POWER: What are the major trends you’re seeing in the solar-plus-storage market?

Ghavi: Solar-plus-storage has been recognized as one of the key solutions towards ensuring more affordable, secure, and sustainable energy. Historically, the main application for the solar-plus-storage market has been backup power or fossil fuel replacements in microgrids, while more recently the main drivers seem to be demand charges mechanism and time-of-use rates with the latter driving a longer BESS duration trend (beyond the 4-hour mark).

Maxine Ghavi

Project boundaries such as battery price, net-zero policies, investment tax credits, local governments’ incentive programs and more have a huge impact on the deployment scale of this technology. Recent geopolitical tensions and the Covid-19 pandemic have highlighted the need for energy independence and triggered a set of initiatives, which will support continued market growth of this technology through the next decade. In the US, recent changes to the Inflation Reduction Act allow solar-plus-storage developers to choose between investment tax credits and be more strategic and flexible with how they’re designing and financing such projects.

POWER: Will there be growth in solar-plus-storage outside of utility-scale projects (i.e., residential or commercial/industrial applications)?

Ghavi: From a market scale perspective, the front-of-meter market is significantly bigger than behind-the-meter. However, the latter one is expected to become one of the key markets as the rising energy price trend together with natural disasters in recent years have raised awareness of self-generation and consumption in the residential and C&I sectors. This will be particularly the case in the regions with strong public awareness for energy transition.

POWER: Are there battery technologies that will be used as a replacement for (or alternative to) lithium-ion?
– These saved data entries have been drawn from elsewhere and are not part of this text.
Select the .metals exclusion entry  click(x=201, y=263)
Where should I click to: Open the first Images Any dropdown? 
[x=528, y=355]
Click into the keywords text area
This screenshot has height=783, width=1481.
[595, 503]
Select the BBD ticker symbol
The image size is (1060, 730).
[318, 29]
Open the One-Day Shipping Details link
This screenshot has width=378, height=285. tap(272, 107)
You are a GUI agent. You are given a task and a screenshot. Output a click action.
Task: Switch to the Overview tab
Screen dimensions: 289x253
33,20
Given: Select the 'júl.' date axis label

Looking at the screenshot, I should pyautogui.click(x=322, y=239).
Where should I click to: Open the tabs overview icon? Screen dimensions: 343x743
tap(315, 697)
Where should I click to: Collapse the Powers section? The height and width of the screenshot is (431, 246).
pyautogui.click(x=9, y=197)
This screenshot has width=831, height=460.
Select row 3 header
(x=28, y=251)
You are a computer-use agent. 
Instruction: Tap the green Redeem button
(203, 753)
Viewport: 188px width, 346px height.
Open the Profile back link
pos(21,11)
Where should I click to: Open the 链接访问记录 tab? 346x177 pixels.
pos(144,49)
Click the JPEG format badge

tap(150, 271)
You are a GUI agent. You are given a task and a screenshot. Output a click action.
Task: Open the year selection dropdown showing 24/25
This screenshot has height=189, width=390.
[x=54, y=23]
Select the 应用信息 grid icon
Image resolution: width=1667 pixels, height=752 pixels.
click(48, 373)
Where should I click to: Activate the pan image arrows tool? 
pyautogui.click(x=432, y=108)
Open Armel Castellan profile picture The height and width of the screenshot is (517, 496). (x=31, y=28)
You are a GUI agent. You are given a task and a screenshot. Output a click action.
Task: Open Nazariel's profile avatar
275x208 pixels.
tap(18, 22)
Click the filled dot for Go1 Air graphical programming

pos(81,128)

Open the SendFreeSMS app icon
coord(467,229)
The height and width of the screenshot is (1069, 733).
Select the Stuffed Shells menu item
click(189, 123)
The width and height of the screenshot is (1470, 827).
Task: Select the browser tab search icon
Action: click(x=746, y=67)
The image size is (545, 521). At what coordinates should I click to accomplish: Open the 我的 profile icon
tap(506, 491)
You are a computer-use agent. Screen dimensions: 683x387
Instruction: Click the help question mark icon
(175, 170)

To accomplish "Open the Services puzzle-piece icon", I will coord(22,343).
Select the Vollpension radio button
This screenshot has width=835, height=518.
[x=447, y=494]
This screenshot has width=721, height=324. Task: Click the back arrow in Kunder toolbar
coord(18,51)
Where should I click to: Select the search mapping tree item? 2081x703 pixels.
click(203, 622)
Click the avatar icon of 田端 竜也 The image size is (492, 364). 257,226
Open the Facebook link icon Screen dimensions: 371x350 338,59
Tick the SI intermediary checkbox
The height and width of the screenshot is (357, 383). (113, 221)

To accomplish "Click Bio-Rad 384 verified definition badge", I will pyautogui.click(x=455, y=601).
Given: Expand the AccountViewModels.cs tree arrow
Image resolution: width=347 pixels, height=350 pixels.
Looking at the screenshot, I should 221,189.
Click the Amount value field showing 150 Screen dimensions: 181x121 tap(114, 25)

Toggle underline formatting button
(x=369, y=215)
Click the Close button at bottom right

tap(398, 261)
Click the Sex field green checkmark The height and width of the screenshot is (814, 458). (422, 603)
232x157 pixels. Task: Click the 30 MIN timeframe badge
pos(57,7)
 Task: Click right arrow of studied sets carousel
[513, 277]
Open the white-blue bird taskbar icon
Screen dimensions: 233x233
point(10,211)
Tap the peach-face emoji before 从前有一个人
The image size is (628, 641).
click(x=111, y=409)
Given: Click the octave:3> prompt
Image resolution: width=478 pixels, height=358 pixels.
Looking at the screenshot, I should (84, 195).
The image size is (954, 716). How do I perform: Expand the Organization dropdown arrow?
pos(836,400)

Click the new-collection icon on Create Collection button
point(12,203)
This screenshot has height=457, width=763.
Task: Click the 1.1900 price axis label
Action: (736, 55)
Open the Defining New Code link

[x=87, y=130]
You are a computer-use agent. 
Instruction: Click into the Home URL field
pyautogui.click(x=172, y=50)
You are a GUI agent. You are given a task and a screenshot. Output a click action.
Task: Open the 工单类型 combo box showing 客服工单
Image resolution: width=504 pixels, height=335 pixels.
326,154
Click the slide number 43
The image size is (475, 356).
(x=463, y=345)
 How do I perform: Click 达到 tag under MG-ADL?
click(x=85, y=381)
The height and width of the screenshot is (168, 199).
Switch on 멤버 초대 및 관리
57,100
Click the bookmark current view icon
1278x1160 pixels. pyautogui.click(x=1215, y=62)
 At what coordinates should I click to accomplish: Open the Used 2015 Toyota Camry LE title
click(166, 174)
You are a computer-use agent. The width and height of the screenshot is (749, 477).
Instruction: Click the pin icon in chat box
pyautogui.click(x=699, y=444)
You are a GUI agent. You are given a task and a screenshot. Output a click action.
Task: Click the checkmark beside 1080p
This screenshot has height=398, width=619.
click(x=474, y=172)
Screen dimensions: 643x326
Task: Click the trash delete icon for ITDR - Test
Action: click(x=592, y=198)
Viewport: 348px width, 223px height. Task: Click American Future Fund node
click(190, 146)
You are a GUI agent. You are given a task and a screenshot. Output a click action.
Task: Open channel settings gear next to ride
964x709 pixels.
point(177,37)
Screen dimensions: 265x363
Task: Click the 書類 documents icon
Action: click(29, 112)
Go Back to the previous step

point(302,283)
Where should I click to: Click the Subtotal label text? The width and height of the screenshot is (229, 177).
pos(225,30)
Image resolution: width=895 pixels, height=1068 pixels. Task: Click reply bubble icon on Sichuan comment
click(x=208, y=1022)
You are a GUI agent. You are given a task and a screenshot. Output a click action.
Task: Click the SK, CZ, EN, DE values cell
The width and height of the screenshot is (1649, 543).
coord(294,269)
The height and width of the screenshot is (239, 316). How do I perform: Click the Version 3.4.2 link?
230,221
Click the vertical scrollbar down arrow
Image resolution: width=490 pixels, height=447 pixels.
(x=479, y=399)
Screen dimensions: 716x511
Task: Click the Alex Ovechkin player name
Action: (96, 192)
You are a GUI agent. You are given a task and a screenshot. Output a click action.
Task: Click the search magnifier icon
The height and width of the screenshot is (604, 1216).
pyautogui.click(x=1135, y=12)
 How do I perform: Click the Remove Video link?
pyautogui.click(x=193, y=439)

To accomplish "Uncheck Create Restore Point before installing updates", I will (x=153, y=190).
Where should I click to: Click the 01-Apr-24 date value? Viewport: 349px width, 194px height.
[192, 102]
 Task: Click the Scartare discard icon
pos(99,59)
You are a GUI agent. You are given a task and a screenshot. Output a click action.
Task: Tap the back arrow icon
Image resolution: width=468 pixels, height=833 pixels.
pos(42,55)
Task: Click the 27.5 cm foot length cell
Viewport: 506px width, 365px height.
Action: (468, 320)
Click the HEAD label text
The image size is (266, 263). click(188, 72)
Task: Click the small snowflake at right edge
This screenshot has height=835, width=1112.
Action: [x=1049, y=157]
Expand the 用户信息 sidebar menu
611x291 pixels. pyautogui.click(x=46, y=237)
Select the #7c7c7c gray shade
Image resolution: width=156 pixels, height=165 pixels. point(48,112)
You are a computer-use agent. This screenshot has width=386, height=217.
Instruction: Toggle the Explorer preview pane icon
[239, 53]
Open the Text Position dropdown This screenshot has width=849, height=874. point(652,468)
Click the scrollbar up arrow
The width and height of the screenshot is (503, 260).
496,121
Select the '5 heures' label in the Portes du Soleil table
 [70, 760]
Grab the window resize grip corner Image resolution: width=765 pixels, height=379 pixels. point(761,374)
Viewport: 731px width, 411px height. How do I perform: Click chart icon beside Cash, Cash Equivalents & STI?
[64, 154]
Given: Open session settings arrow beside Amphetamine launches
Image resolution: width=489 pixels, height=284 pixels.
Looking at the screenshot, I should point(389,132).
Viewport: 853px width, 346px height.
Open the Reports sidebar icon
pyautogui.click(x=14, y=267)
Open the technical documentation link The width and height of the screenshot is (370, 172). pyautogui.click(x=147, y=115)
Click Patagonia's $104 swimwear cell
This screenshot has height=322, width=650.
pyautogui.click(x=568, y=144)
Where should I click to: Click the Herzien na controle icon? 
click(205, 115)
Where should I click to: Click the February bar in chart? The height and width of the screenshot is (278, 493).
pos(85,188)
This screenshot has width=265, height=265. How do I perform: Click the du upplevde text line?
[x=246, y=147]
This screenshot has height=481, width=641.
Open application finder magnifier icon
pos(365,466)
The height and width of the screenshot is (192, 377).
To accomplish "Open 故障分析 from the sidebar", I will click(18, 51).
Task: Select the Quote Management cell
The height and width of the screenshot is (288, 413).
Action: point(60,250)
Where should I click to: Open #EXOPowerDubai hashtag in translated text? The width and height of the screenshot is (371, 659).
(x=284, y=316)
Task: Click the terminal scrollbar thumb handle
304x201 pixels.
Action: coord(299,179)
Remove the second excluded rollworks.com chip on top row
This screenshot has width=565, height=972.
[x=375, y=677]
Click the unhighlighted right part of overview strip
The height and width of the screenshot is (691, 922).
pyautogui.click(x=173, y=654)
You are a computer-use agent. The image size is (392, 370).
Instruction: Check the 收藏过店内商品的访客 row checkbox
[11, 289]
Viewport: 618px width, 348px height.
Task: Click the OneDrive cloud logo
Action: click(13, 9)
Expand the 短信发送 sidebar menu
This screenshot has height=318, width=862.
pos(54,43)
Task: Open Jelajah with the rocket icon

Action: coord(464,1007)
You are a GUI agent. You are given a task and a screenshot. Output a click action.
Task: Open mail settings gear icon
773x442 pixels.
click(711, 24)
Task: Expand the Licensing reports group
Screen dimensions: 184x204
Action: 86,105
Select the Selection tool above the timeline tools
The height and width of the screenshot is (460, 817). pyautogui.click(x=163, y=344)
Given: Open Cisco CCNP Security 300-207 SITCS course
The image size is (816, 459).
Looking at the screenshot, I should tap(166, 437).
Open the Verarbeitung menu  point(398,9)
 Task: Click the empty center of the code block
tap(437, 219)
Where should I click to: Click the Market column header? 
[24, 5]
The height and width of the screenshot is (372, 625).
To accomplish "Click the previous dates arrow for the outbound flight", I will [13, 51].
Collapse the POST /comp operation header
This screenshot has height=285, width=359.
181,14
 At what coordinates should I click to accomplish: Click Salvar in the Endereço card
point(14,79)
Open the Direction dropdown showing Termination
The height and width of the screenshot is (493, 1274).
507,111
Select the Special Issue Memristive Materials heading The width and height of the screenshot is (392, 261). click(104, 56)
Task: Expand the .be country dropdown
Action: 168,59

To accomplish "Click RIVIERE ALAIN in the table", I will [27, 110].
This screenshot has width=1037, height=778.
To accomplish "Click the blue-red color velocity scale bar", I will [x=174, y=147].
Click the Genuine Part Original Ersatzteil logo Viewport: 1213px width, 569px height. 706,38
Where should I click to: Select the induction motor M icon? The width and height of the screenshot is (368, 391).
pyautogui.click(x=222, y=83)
Ghavi: Lithium-ion will remain the dominant technology, which has benefited from the growing demand for electric vehicles. Looking forward, new technologies such as solid-state batteries or new chemistries such as sodium ion batteries might become available and present more raw material and environmentally friendly alternatives. Aside from batteries, there are also other energy storage technologies that look promising such as green hydrogen, which can add value in terms of self-sufficiency for storage durations from days to seasons. Multi-vector energy systems might leverage thermal storage as a cost-effective solution in the storage capacity range from hours to weeks.

Marija Vujacic

POWER: How important is adding storage to a solar (or other renewable energy) project when it comes to grid integration and ancillary services?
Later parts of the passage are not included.